- TEXT PASSAGE
The good news is that it is the easiest part of the menu – the bad news is that it is also the star of the meal – so if you mess up your “goose” is “cooked.”
Here, at your request, are step-by-step instructions for roasting the BIRD.
BEFORE YOU BEGIN
1. Check that your refrigerator will accommodate the BIRD, which will have to languish there for up to three days awaiting its fate. This probably means that you will either have to eat everything already in the refrigerator, find a friend willing to accommodate your stuff in his/her refrigerator, or buy a second refrigerator. Oh! and check that the bird will fit in your oven. Don’t laugh – some of these new ovens have never heard of Thanksgiving…
2. You will need a large roasting pan; if you are not planning on returning to the kitchen anytime soon, buy the disposable foil turkey-roasting pan available in most supermarkets.
3. You SHOULD use a meat thermometer to ensure the meat is cooked properly unless you buy a turkey with a pop up thermometer – see Purchases, below.
4. Buy a lifting rack so that you can lift the roasted bird out of the pan…
5. …and you will need a baster.

- SOURCE EXCERPT
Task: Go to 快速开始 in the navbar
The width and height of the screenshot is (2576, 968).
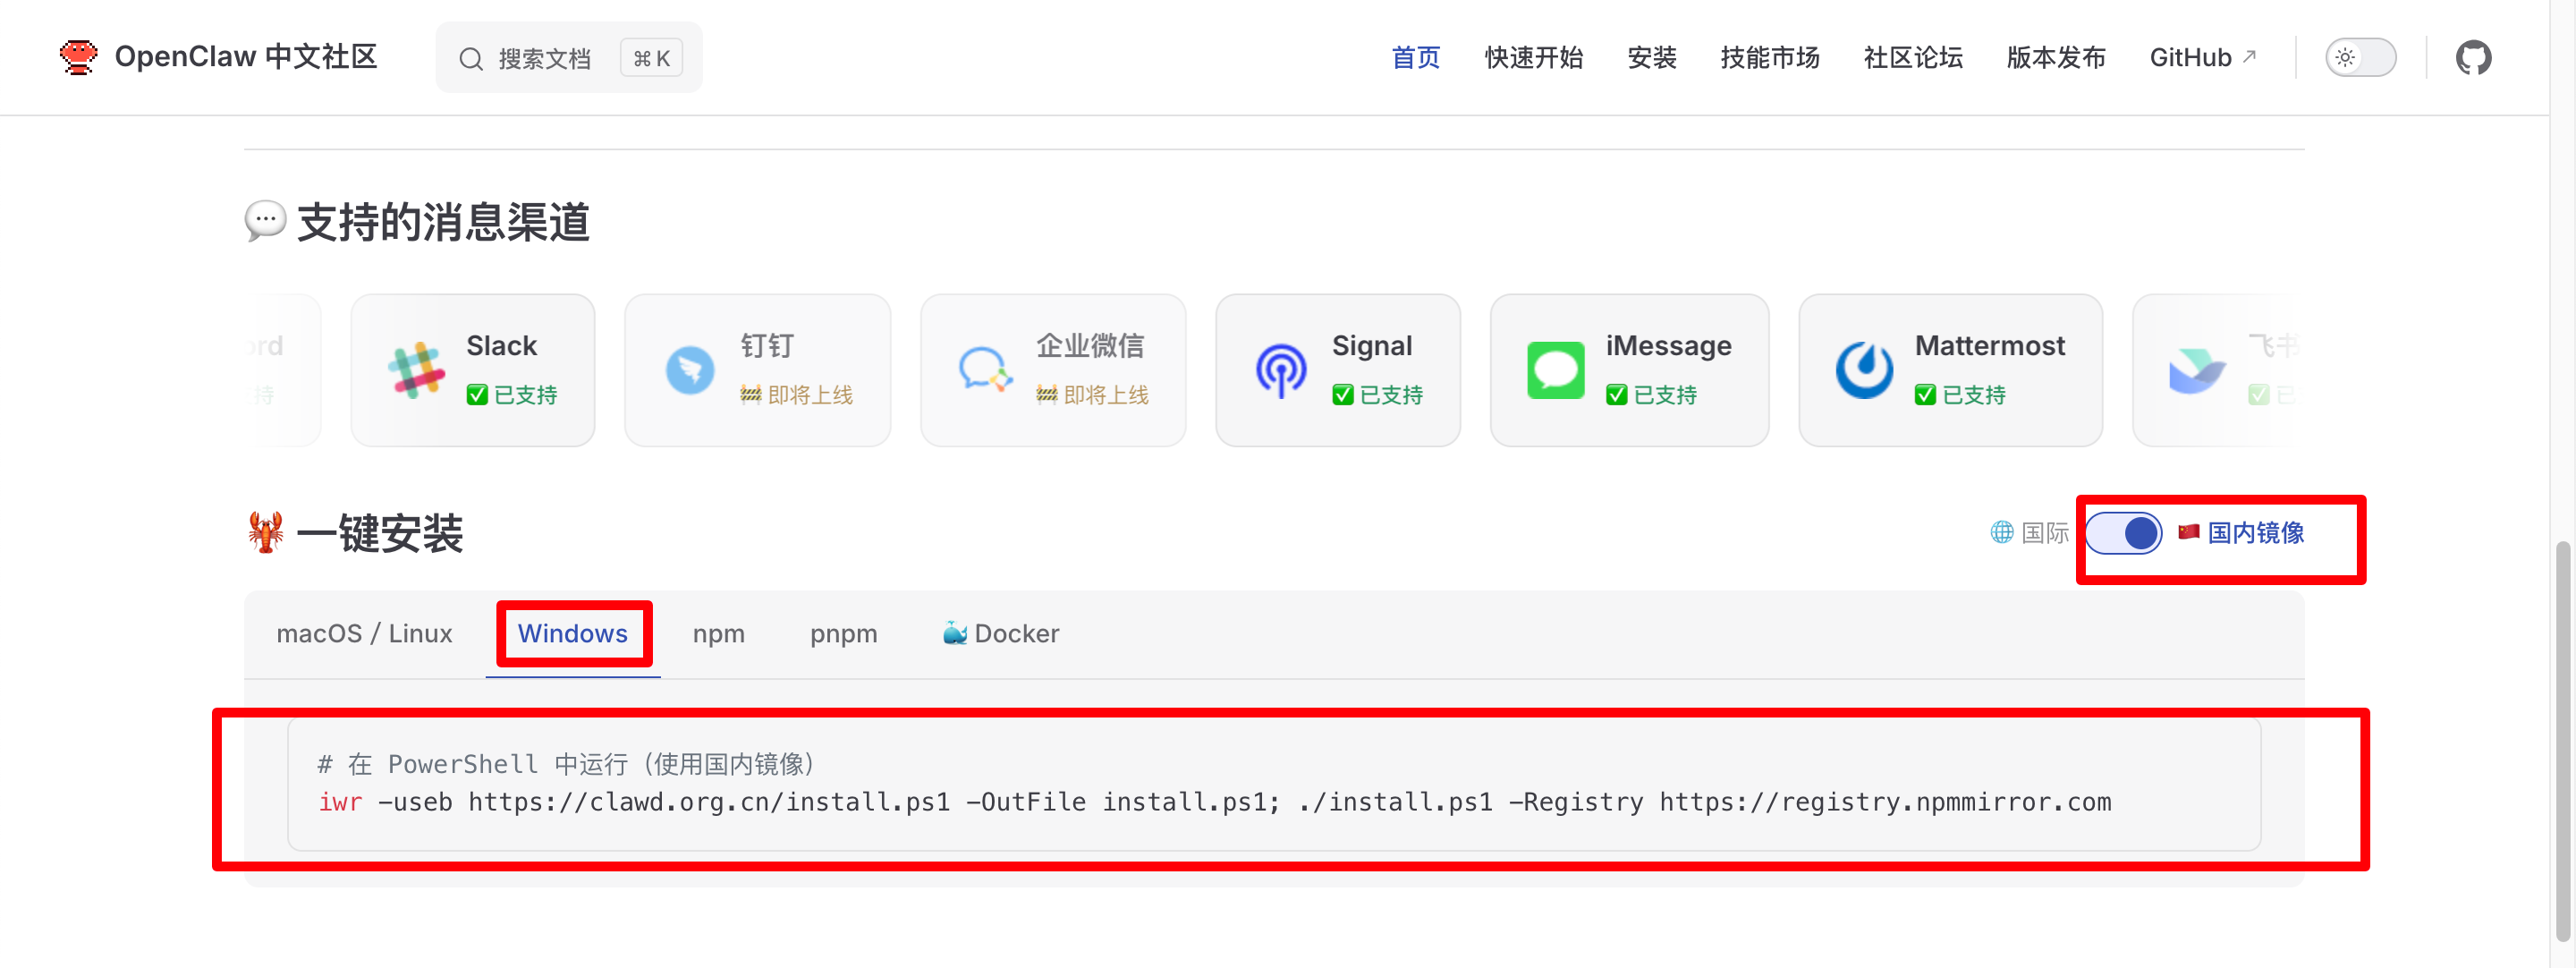Action: coord(1533,58)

- WRITTEN TASKS
1 - Reproduce the part of the turkey-roasting instructions that begins at the words "The good news" and stops after the words "in most supermarkets.".
2 - Write the next part of the turkey-roasting instructions, picking up after the last item shown.

- ANSWERS GIVEN
1 -
The good news is that it is the easiest part of the menu – the bad news is that it is also the star of the meal – so if you mess up your “goose” is “cooked.”
Here, at your request, are step-by-step instructions for roasting the BIRD.
BEFORE YOU BEGIN
1. Check that your refrigerator will accommodate the BIRD, which will have to languish there for up to three days awaiting its fate. This probably means that you will either have to eat everything already in the refrigerator, find a friend willing to accommodate your stuff in his/her refrigerator, or buy a second refrigerator. Oh! and check that the bird will fit in your oven. Don’t laugh – some of these new ovens have never heard of Thanksgiving…
2. You will need a large roasting pan; if you are not planning on returning to the kitchen anytime soon, buy the disposable foil turkey-roasting pan available in most supermarkets.

2 -
Buy those NOW – not the day before Thanksgiving
And while you are at it, purchase the BIRD at least 3 days before Thanksgiving Day.
You have a choice of a frozen bird, the cheapest (remember it needs at least 3 days to defrost in the refrigerator), or you can buy the turkey with the pop up thermometer (a little more expensive but cheaper than a thermometer), or you could invest in a fresh turkey which is best, but will cost you an arm and a leg (actually a wing and a leg).
Have on hand or buy: 2 large onions, carrots, celery, some fresh herbs of your choice, a couple of cans of good chicken stock, and a package of Wondra flour.
PREPARING THE BIRD
Lug the bird home and leave it to thaw (if frozen) in the refrigerator. The day before Thanksgiving set it in the sink and remove the wrapping. Before throwing away the wrapping make a note of the weight – you will need to know that later.
Look inside the cavities (both ends) and stop wrinkling your nose at the little messy bags of turkey parts you discover hiding in there. Remove the parts from the bags and set them aside – we are going to use them later.
Now we name the bird. You cannot do what you are going to do to it without at least giving it a name. And, no, Tom is not very imaginative. How about Bernie this year?
Rinse Bernie inside and out and thoroughly pat dry. A wet bird will not take kindly to all the stuff you are now going to add.
Sprinkle the inside of the cavity with 1 tablespoon salt and 1 teaspoon pepper. You season the inside of the bird since the flavor is absorbed into the carcass. If you season the outside you are just seasoning the skin. Insert the onions halved (leave skin on), 4-5 large carrots, and a 3-4 celery stalks. You can also add a few stalks of the fresh herbs of your choice, which then transforms your bird from “down home” to “gourmet.”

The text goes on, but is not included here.